## INPUT MATERIAL
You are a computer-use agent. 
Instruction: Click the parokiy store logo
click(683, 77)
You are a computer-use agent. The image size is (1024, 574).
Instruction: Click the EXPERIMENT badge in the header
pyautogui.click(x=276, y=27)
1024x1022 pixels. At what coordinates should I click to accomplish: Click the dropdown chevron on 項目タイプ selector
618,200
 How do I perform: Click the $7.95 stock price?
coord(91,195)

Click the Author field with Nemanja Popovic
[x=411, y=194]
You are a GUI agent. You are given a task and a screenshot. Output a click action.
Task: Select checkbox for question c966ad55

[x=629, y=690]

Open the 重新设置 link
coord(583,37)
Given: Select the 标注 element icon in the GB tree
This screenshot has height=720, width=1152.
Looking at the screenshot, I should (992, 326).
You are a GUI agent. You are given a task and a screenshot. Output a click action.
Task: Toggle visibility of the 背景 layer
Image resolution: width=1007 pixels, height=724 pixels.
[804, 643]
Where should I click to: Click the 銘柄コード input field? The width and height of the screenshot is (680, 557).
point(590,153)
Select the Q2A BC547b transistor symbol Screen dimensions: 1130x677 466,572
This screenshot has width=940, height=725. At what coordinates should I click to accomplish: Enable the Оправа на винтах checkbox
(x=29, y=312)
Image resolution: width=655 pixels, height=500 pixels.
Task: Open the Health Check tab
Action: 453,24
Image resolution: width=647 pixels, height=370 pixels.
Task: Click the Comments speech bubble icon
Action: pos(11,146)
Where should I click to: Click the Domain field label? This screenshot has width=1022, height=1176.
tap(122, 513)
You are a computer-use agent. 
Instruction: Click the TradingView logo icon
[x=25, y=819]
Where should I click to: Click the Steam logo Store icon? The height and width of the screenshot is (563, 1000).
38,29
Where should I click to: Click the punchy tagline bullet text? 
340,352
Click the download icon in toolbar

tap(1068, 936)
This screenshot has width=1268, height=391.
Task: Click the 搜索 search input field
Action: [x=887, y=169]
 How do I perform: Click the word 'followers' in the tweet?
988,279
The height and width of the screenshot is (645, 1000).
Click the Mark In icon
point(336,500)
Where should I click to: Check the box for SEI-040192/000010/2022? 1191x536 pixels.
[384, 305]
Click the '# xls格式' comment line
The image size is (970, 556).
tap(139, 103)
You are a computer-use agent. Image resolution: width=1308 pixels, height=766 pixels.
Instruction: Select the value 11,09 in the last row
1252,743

## REQUIREMENT
Every line holding the word "computer" should be copied out of the material.

## WRITTEN RESPONSE
You are a computer-use agent. 
You are a computer-use agent. The image size is (1024, 574).
You are a computer-use agent. 
You are a computer-use agent. Image resolution: width=1308 pixels, height=766 pixels.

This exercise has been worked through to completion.